• **ASSIGNED TASK**
The result should be the lines from the one holding "Instruction: Check the checkbox for row 1" to the final line of the records below, repeated exactly and with no pictures.

• **INPUT FOR THIS TASK**
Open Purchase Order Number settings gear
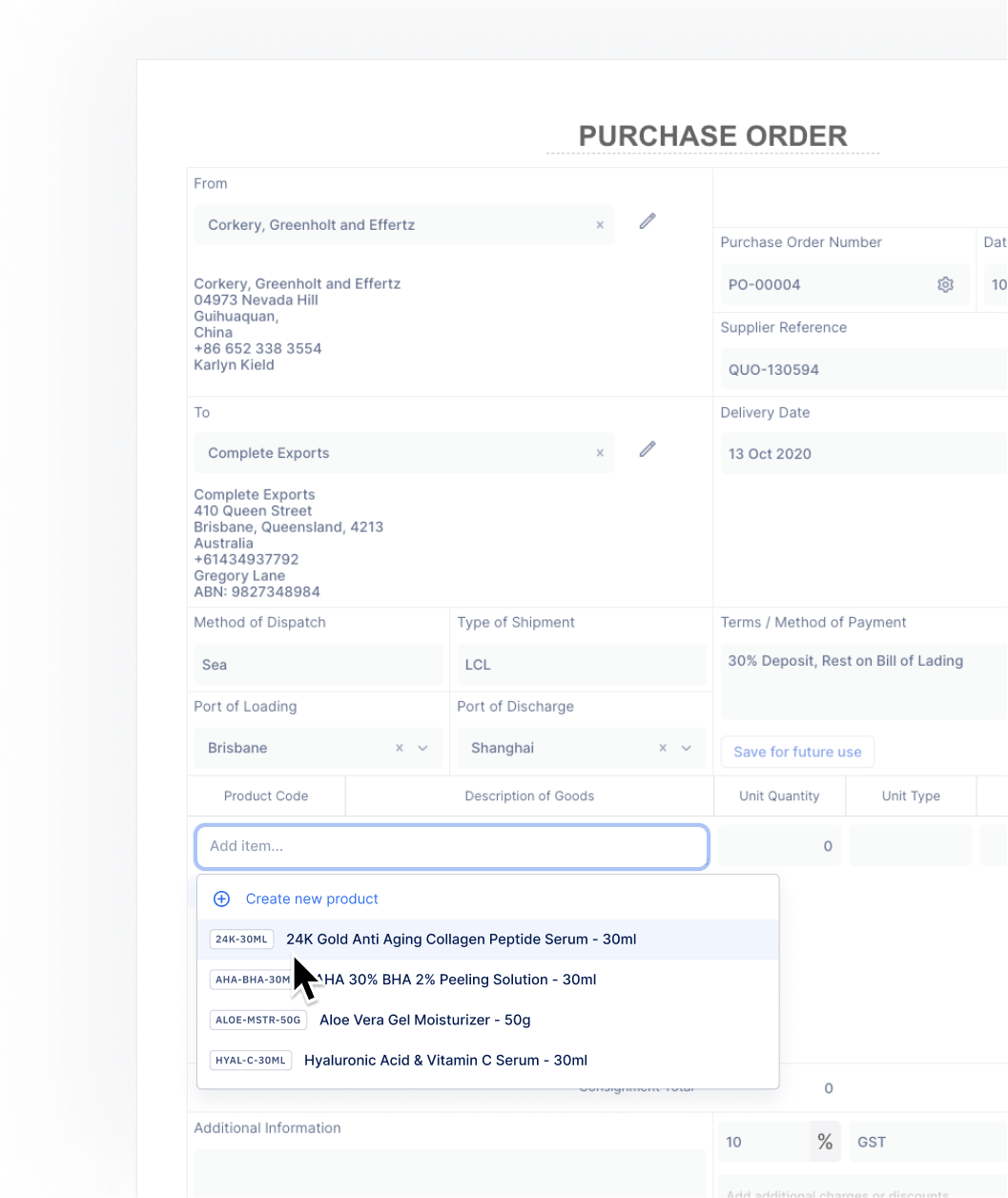Screen dimensions: 1008x1198 pyautogui.click(x=945, y=284)
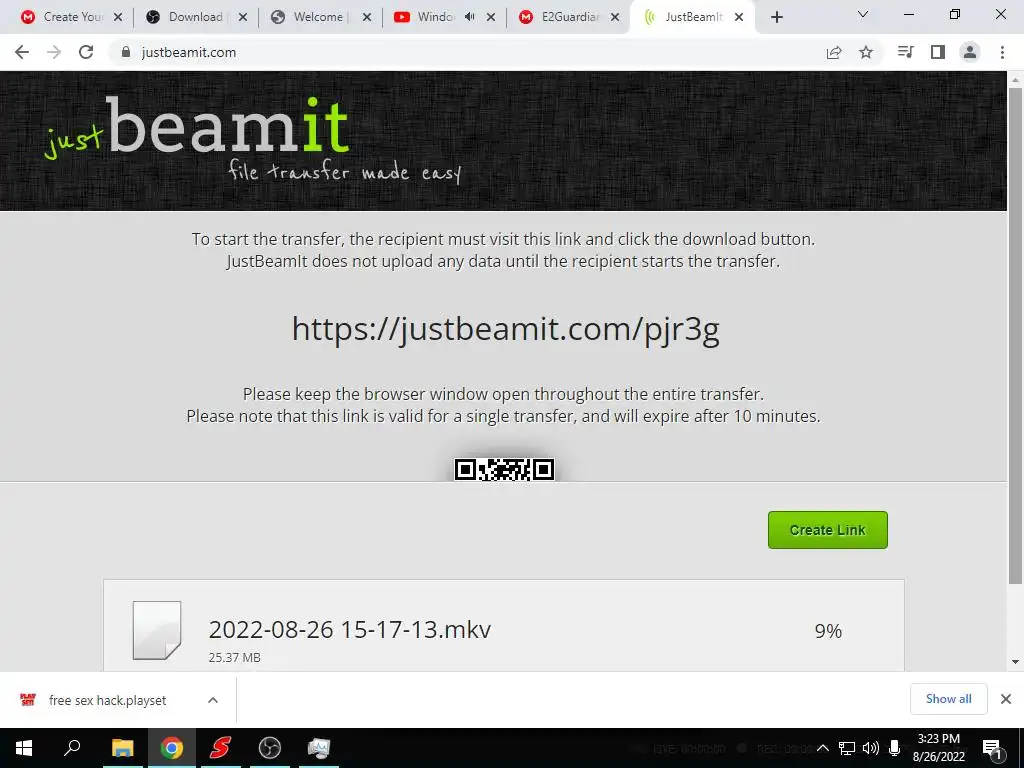This screenshot has height=768, width=1024.
Task: Bookmark this page with star icon
Action: tap(866, 52)
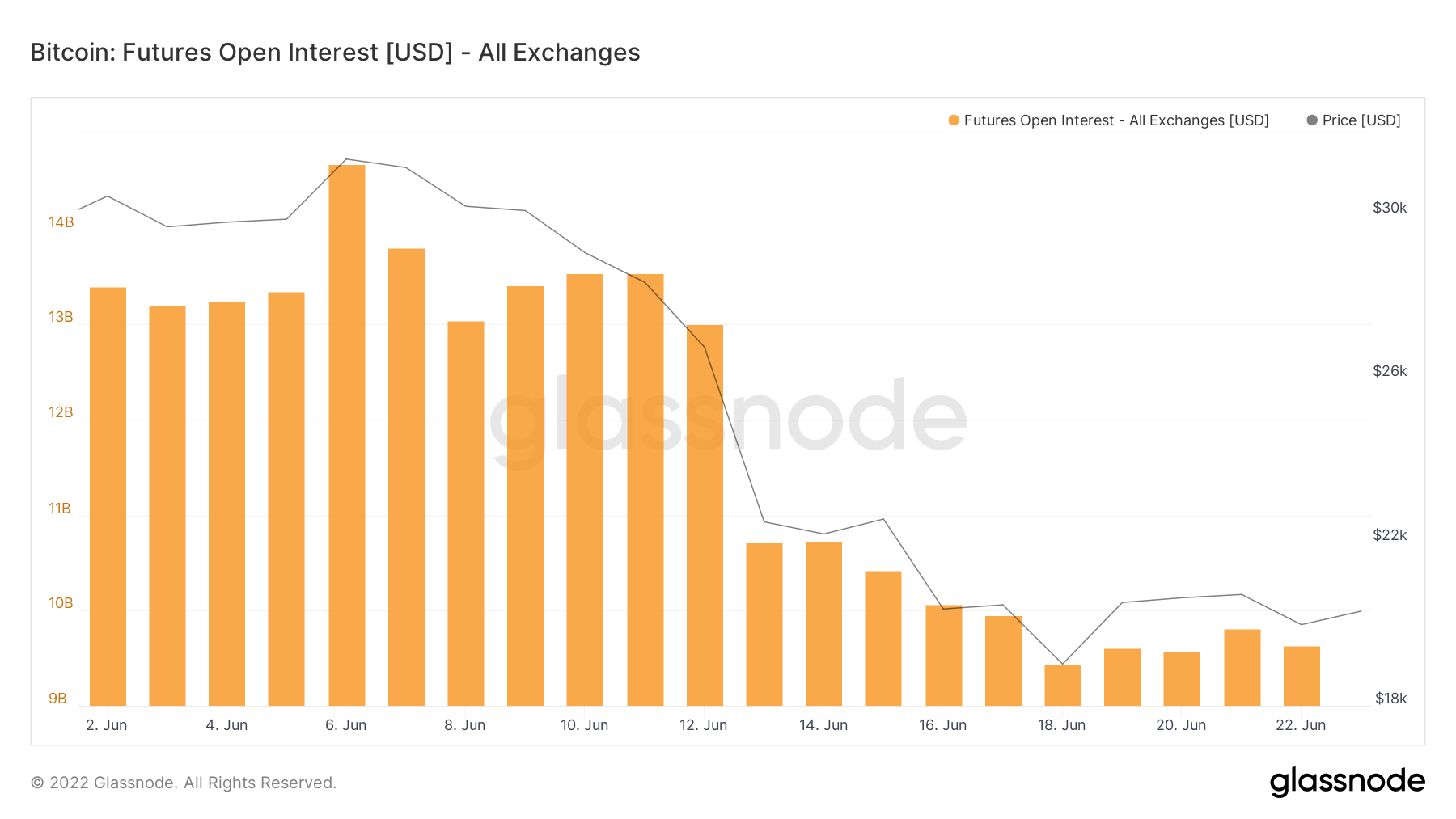Viewport: 1456px width, 819px height.
Task: Click the orange Futures Open Interest legend dot
Action: pos(954,120)
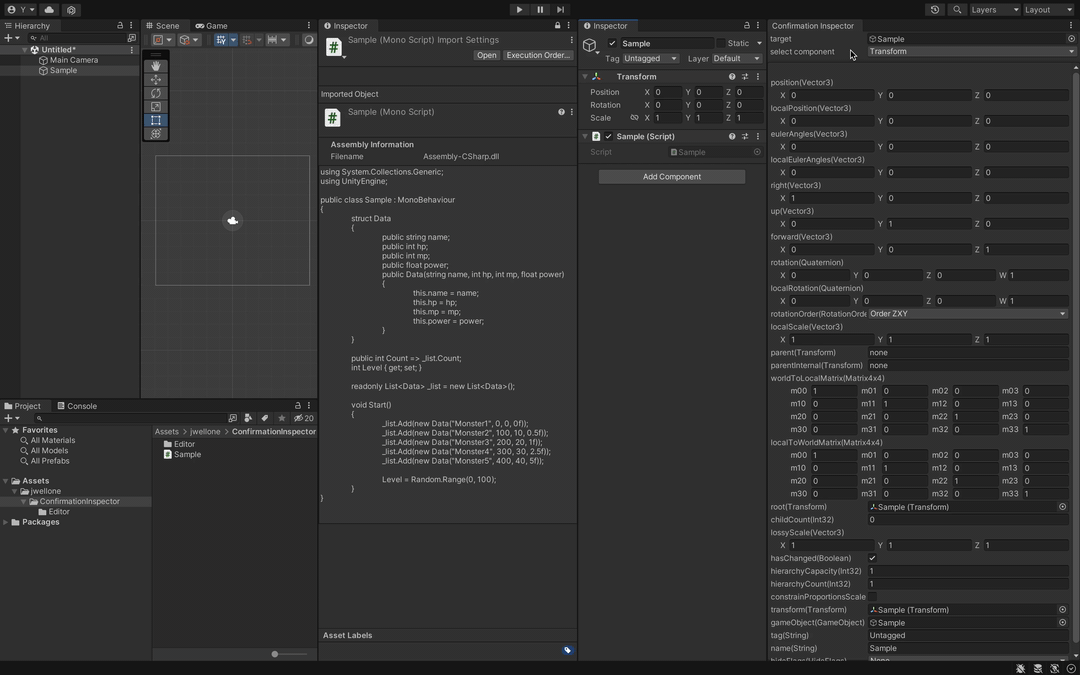Collapse the Transform component foldout
Screen dimensions: 1080x675
point(585,76)
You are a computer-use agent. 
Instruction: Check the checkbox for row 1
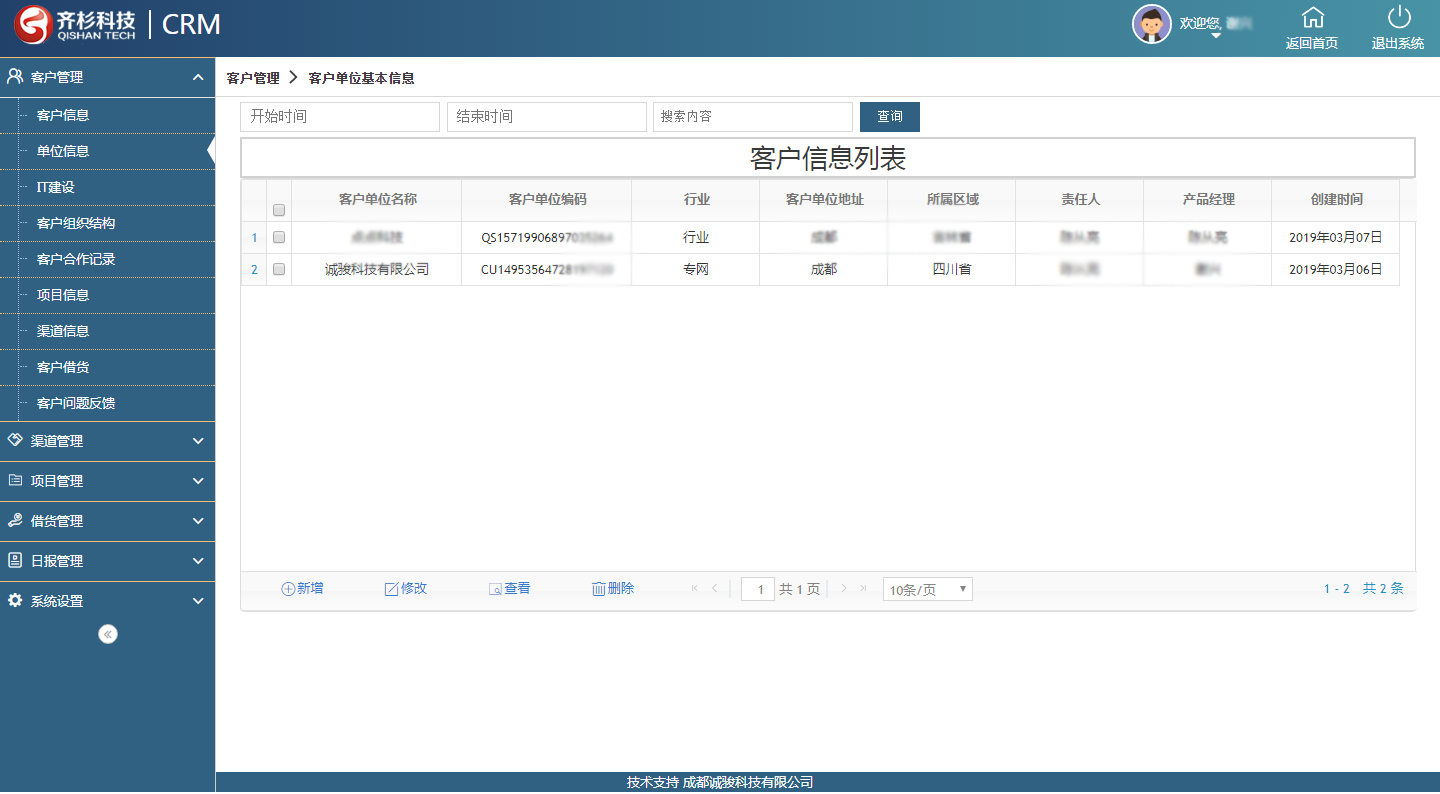[x=279, y=238]
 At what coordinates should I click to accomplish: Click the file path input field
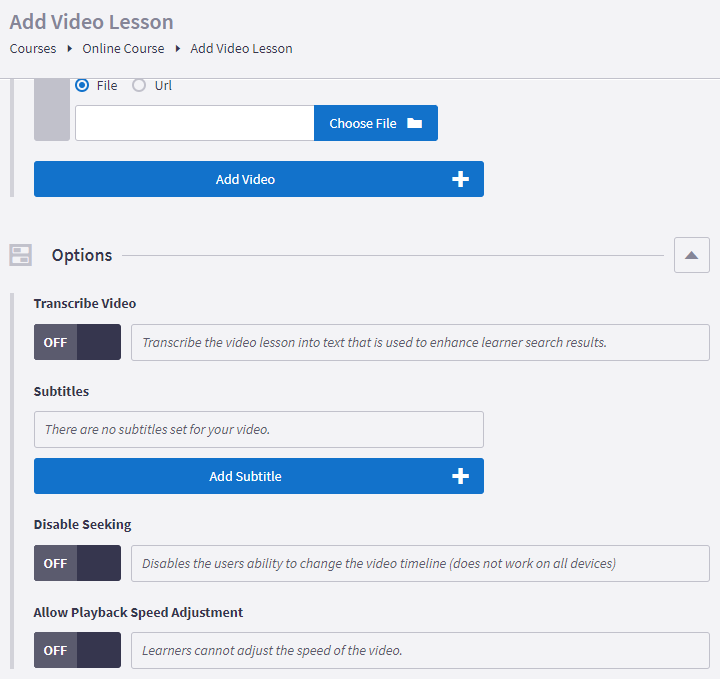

• **SOLUTION TO THE EXERCISE**
Instruction: Check the checkbox for row 1
[x=279, y=238]
 At what coordinates should I click to accomplish: Click the file path input field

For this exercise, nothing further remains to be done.